姫嶋さん:そういう面では、他と比べると遅れていたのかもしれません。部課長会議で発信をしていたのですが、一番肝心な病院協会が行う研修に職員を出していませんでした。今はそれに出席するようにしました。あとは、病棟管理の問題です。死亡退院が多いと病棟が空いてきます。そこで、目標管理を設定して数値に対して毎週金曜日に今の時点での入院患者数と延べ数と平均在院日数でこのままいくと月末にはどれくらいになるか予想値を発信します。そうなると他の医療機関や在宅関係との連携数が絡んでくるので、やり取りしながら地域連携室の職員が各地区のクリニックの先生方とコンタクトを取っています。
村上:病棟のコントロールで入院させるかどうかの判断は医師が行っている医療機関が多いと聞きますが、医師側もあと何人入院させたらいいのかっていうことを数値で示されると、それなりに動きやすくなるのではないでしょうか。

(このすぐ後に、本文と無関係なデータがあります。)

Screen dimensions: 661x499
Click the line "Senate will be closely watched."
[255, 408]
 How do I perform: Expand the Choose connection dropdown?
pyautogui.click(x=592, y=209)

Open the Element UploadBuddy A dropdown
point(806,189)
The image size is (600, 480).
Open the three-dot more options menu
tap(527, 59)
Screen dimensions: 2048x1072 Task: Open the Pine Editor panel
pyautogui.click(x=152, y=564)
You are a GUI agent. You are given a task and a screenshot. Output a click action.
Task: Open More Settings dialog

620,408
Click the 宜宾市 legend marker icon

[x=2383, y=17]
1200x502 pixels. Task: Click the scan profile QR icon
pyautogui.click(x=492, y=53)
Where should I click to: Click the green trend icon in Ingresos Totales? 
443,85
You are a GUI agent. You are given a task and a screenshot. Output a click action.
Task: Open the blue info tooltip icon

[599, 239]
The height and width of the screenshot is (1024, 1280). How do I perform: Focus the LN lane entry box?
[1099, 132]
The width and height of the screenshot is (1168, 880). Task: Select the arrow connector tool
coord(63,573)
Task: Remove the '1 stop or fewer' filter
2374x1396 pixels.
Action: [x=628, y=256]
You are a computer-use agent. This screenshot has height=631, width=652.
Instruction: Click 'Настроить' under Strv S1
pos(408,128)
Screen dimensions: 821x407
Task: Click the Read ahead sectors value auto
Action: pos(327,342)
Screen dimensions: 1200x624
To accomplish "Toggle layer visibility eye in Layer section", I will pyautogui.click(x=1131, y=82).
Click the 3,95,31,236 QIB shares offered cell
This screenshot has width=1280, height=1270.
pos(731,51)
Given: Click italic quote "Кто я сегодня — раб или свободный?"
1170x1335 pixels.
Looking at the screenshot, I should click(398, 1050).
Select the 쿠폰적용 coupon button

たとえば、入院がいいかどうかの判断は微妙です。患者さんの生活環境なども考えた上で入院の判断がされるとき病棟にまだ入院できる余裕があることを医師が知っていればお互い助かることもあると思います。その判断は医師のほうからしてもらわないといけないですよね。入院の必要性は色々な理由があることを医師側にも理解していただけると病棟のコントロールが上手くいきます。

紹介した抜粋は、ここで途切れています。